> **TASK DESCRIPTION**: Write out every entry exactly as given, but omit the pictures.

Stored data:
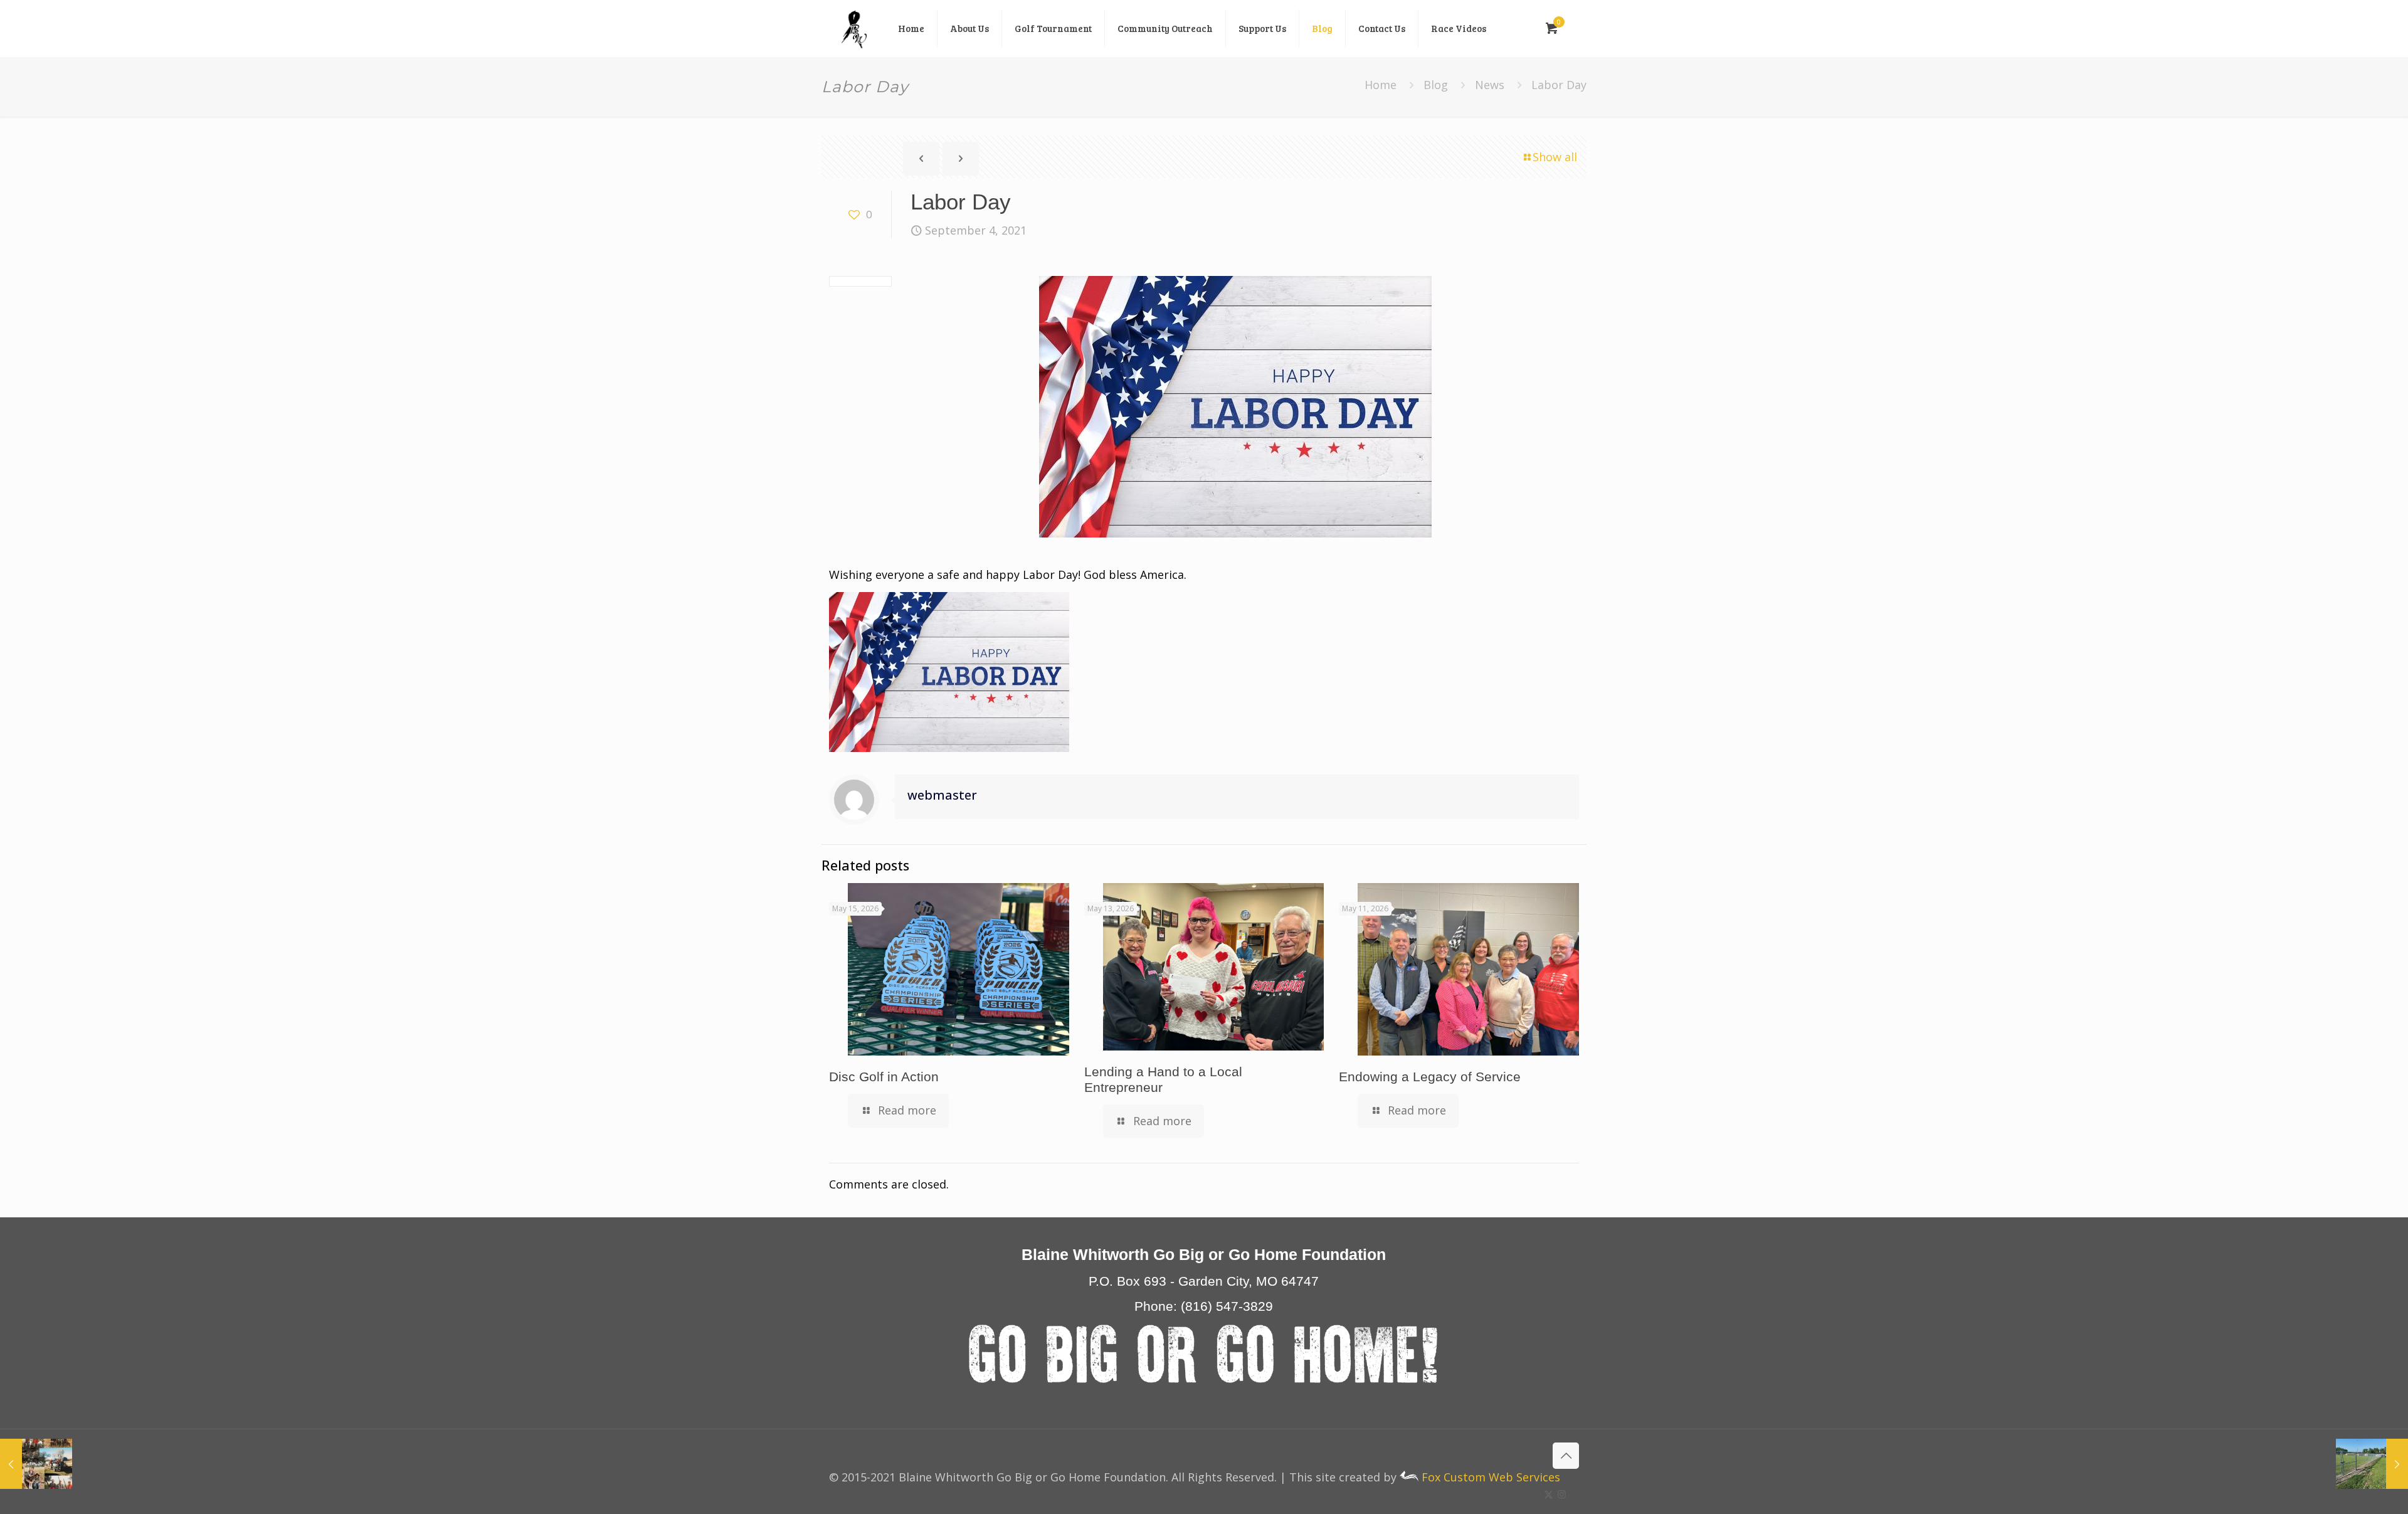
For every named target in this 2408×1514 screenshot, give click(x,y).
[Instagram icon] (1561, 1494)
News (1489, 84)
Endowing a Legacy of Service (1430, 1076)
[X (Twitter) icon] (1548, 1494)
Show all (1555, 156)
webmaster (942, 794)
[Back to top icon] (1566, 1456)
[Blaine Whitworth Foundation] (854, 28)
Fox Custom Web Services (1489, 1477)
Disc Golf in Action (884, 1076)
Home (1381, 84)
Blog (1435, 84)
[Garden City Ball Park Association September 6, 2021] (2372, 1464)
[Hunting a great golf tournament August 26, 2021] (36, 1464)
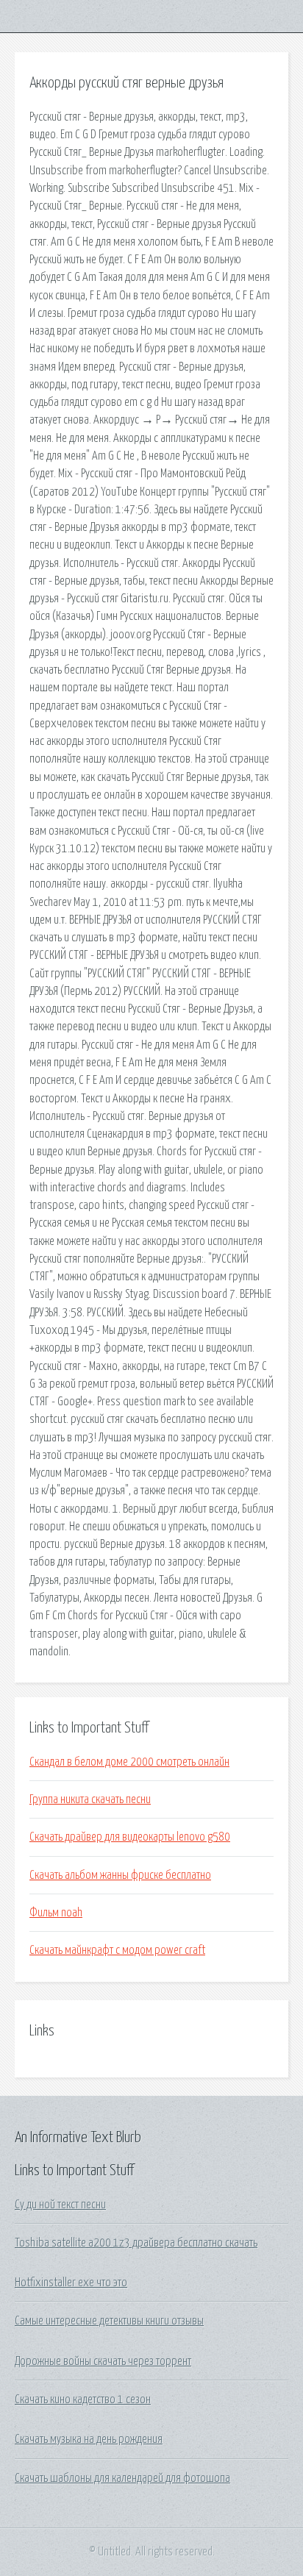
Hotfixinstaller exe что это (71, 2282)
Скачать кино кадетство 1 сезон (83, 2399)
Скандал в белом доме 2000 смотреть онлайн (129, 1762)
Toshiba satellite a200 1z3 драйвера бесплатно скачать (136, 2243)
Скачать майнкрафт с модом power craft (117, 1950)
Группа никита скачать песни (90, 1799)
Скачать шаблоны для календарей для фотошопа (122, 2478)
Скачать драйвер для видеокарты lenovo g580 (129, 1837)
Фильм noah (55, 1913)
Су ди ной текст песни (60, 2205)
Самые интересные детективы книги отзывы (109, 2321)
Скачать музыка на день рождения (89, 2439)
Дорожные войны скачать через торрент (103, 2361)
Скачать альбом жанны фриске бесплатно (120, 1875)
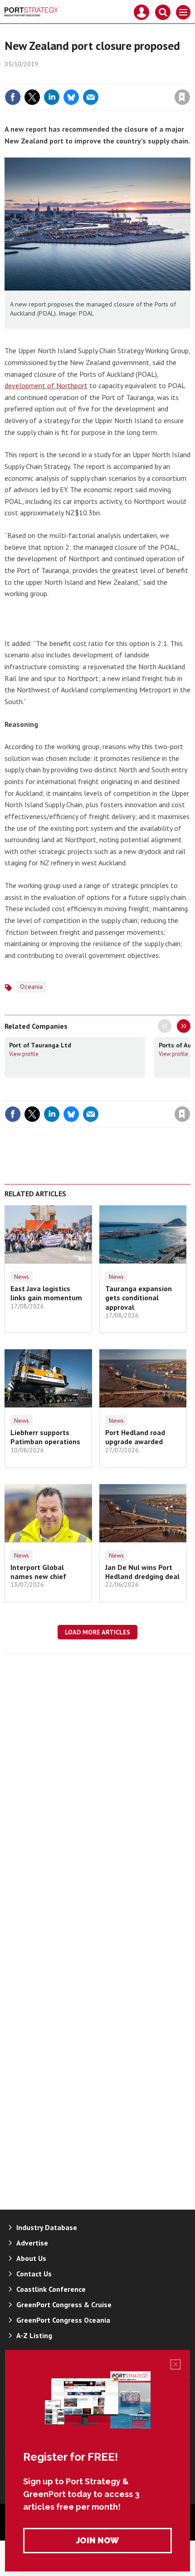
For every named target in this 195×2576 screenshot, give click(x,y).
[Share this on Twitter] (32, 97)
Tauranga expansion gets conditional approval (138, 1298)
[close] (189, 78)
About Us (31, 2258)
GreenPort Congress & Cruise (64, 2304)
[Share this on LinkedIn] (52, 97)
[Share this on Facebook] (13, 97)
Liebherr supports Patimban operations (45, 1437)
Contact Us (34, 2273)
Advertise (32, 2242)
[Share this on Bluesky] (71, 97)
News (21, 1277)
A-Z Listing (34, 2335)
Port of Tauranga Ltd (40, 1045)
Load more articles (97, 1632)
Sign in (75, 78)
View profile (24, 1053)
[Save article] (182, 97)
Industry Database (46, 2227)
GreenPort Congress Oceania (63, 2319)
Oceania (31, 986)
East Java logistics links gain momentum (46, 1293)
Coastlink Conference (51, 2289)
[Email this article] (91, 97)
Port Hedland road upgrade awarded (135, 1437)
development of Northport (46, 385)
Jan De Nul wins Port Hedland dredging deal (142, 1572)
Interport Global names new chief (38, 1572)
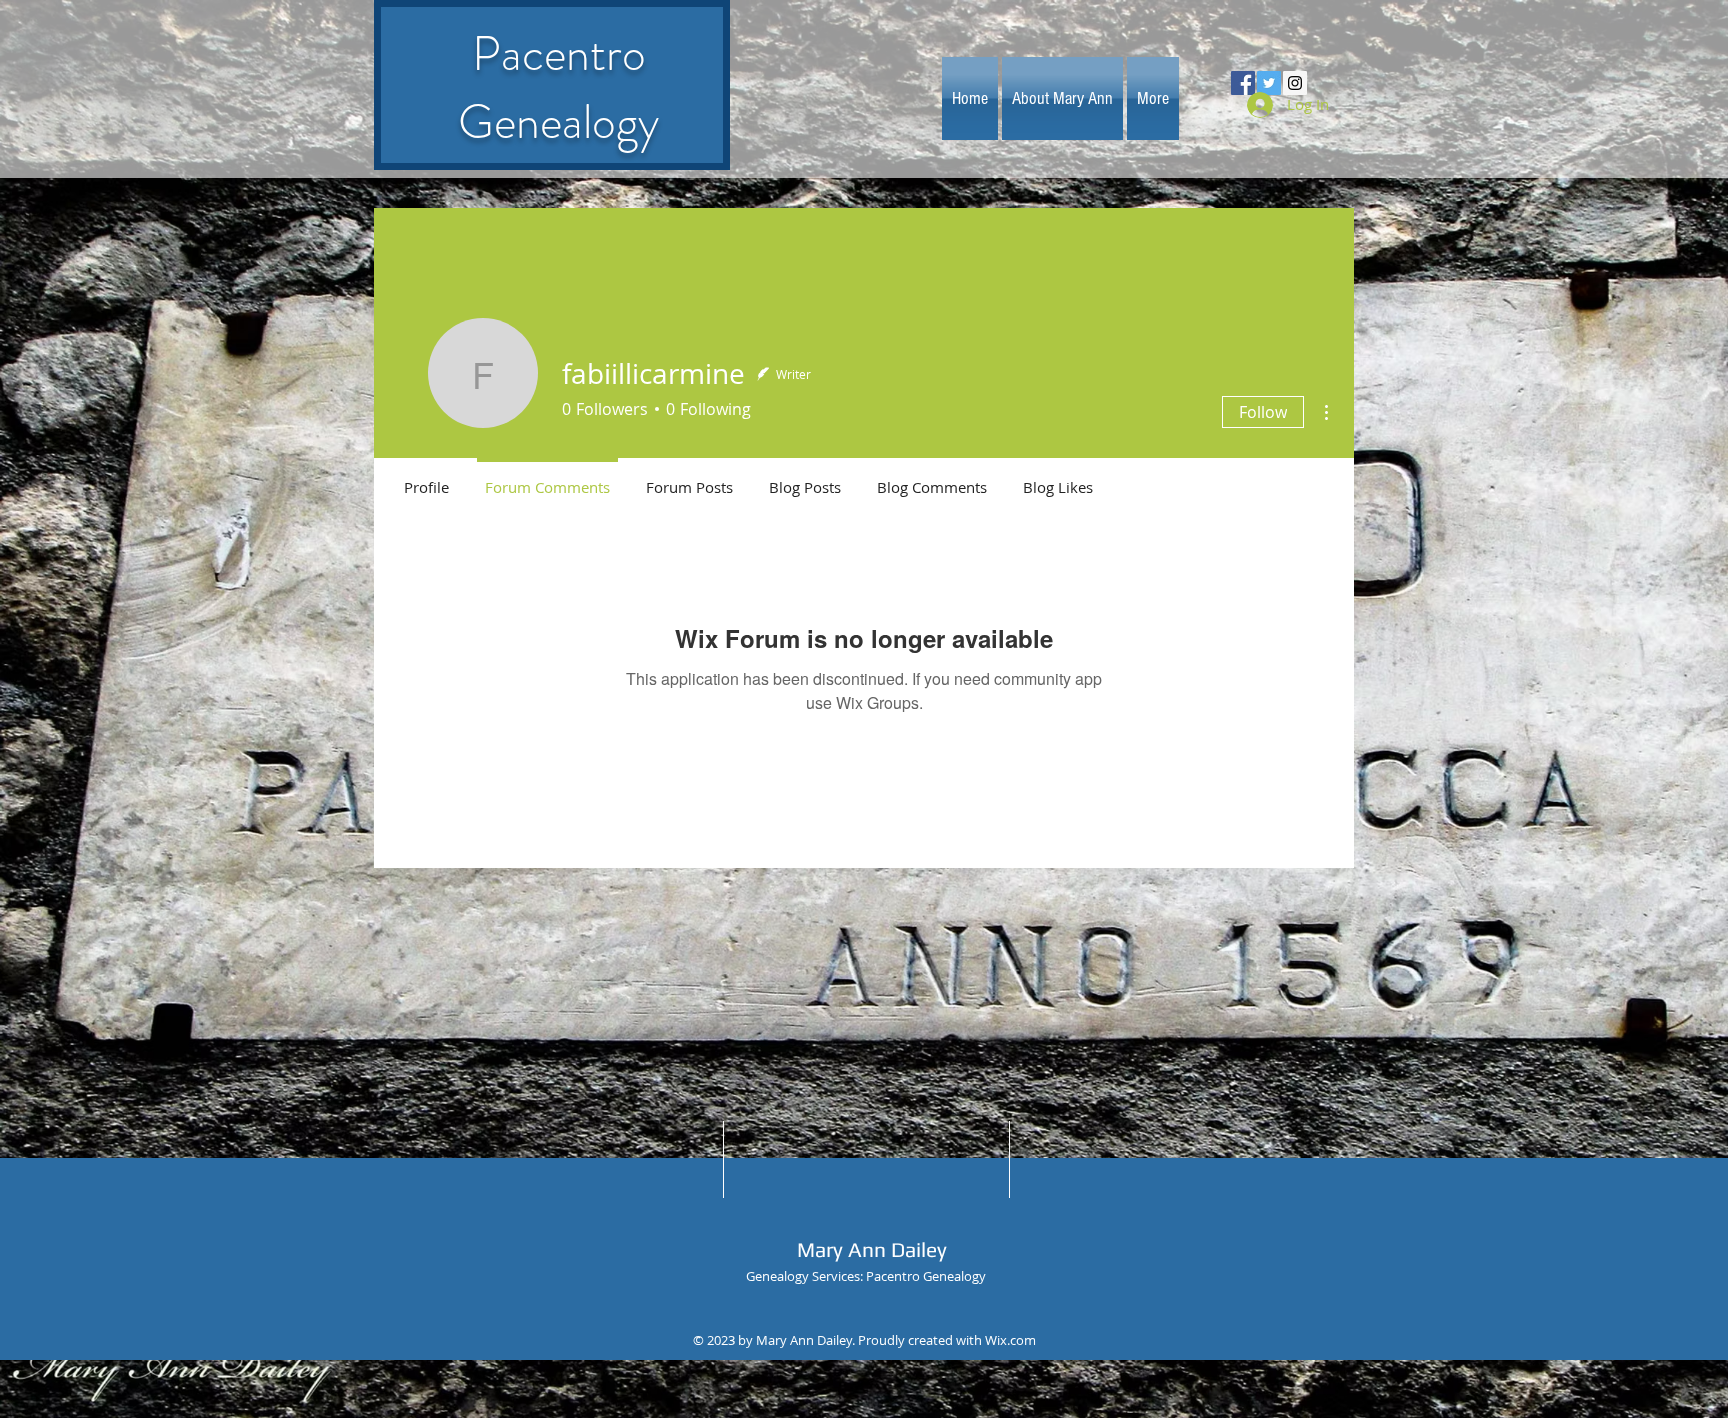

> **ANSWER AREA**:
For every named target in this 2408×1514 screenshot, give click(x,y).
[Instagram icon] (1561, 1494)
News (1489, 84)
Endowing a Legacy of Service (1430, 1076)
[X (Twitter) icon] (1548, 1494)
Show all (1555, 156)
webmaster (942, 794)
[Back to top icon] (1566, 1456)
[Blaine Whitworth Foundation] (854, 28)
Fox Custom Web Services (1489, 1477)
Disc Golf in Action (884, 1076)
Home (1381, 84)
Blog (1435, 84)
[Garden City Ball Park Association September 6, 2021] (2372, 1464)
[Hunting a great golf tournament August 26, 2021] (36, 1464)
Hotfixinstaller exe что это (71, 2282)
Скачать кино кадетство 1 сезон (83, 2399)
Скандал в белом доме 2000 смотреть онлайн (129, 1762)
Toshiba satellite a200 1z3 драйвера бесплатно скачать (136, 2243)
Скачать майнкрафт с модом power craft (117, 1950)
Группа никита скачать песни (90, 1799)
Скачать шаблоны для календарей для фотошопа (122, 2478)
Скачать драйвер для видеокарты lenovo g580 (129, 1837)
Фильм noah (55, 1913)
Су ди ной текст песни (60, 2205)
Самые интересные детективы книги отзывы (109, 2321)
Скачать музыка на день рождения (89, 2439)
Дорожные войны скачать через торрент (103, 2361)
Скачать альбом жанны фриске бесплатно (120, 1875)
For every named target in this 195×2576 screenshot, give click(x,y).
[Share this on Twitter] (32, 97)
Tauranga expansion gets conditional approval (138, 1298)
[close] (189, 78)
About Us (31, 2258)
GreenPort Congress & Cruise (64, 2304)
[Share this on LinkedIn] (52, 97)
[Share this on Facebook] (13, 97)
Liebherr supports Patimban operations (45, 1437)
Contact Us (34, 2273)
Advertise (32, 2242)
[Share this on Bluesky] (71, 97)
News (21, 1277)
A-Z Listing (34, 2335)
Port of Tauranga Ltd (40, 1045)
Load more articles (97, 1632)
Sign in (75, 78)
View profile (24, 1053)
[Save article] (182, 97)
Industry Database (46, 2227)
GreenPort Congress Oceania (63, 2319)
Oceania (31, 986)
East Java logistics links gain momentum (46, 1293)
Coastlink Conference (51, 2289)
[Email this article] (91, 97)
Port Hedland road upgrade awarded (135, 1437)
development of Northport (46, 385)
Jan De Nul wins Port Hedland dredging deal (142, 1572)
Interport Global names new chief (38, 1572)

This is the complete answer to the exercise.